**PROBLEM TO WORK ON**
Word-for-word repetition of the records below is needed, but only from the line holding "GIEFF 2026 (910, 75)" through the final line, with pictures excluded.

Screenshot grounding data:
--- START ---
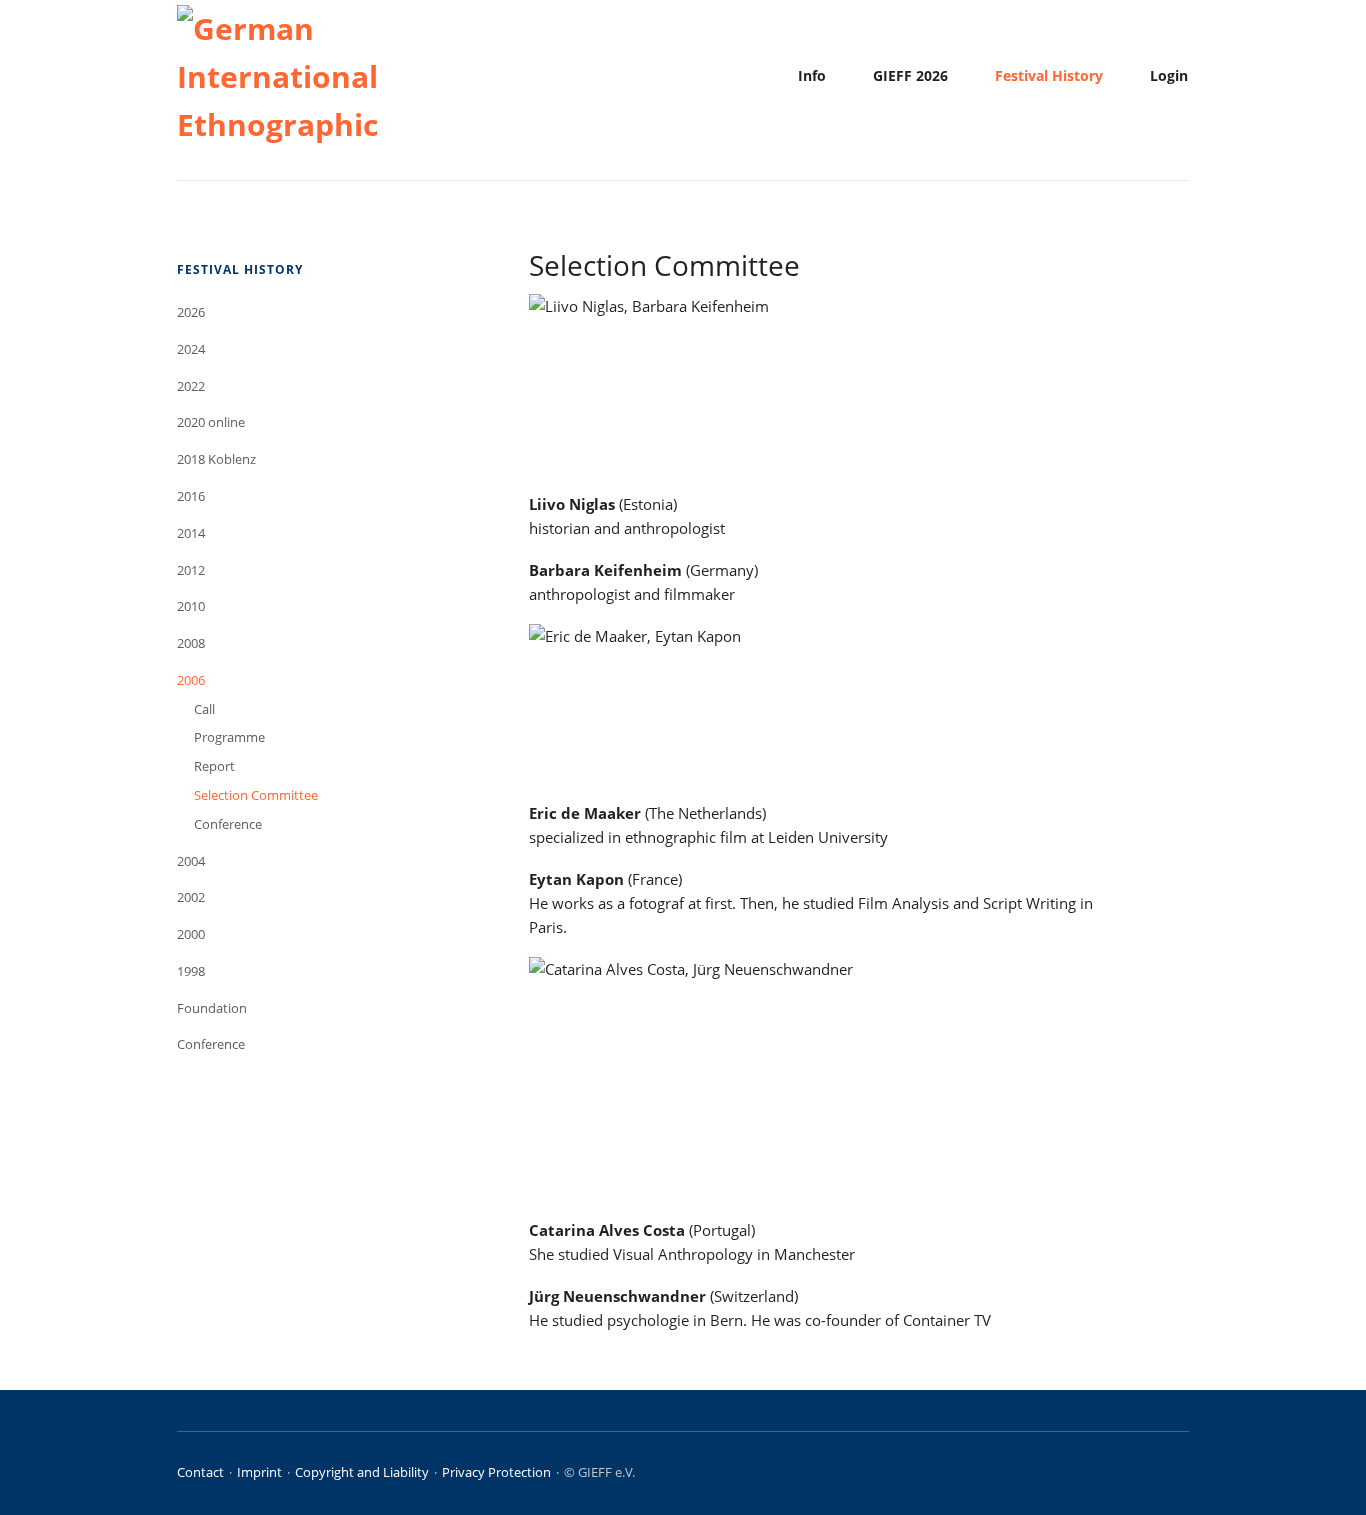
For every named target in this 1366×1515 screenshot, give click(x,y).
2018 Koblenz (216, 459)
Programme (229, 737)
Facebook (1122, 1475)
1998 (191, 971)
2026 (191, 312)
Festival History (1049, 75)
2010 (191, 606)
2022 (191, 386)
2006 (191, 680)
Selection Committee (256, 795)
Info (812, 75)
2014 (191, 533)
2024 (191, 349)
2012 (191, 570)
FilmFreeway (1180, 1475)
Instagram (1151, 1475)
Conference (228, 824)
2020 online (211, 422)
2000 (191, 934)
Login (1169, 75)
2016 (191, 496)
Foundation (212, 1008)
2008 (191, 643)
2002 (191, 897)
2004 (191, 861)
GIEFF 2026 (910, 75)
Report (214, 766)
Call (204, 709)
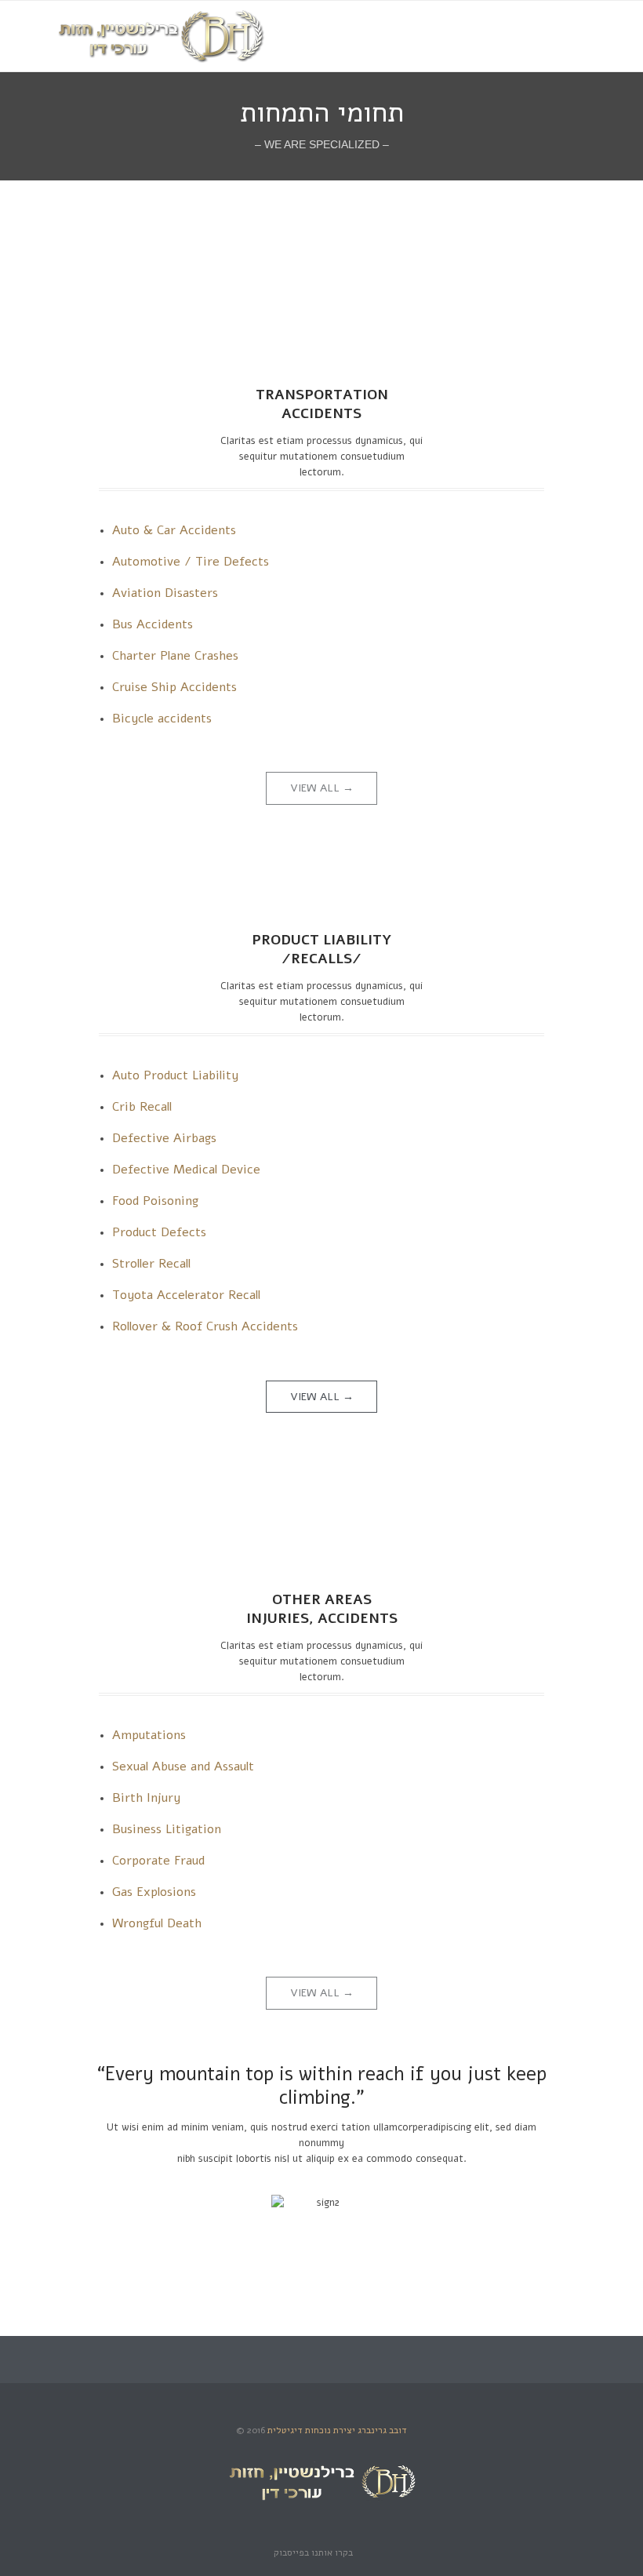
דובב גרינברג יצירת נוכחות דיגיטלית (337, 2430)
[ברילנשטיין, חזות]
--- END ---
**RESPONSE TO THIS EXERCISE**
GIEFF 2026 (910, 75)
Report (214, 766)
Call (204, 709)
דובב גרינברג יצירת נוכחות דיגיטלית (337, 2430)
[ברילנשטיין, חזות]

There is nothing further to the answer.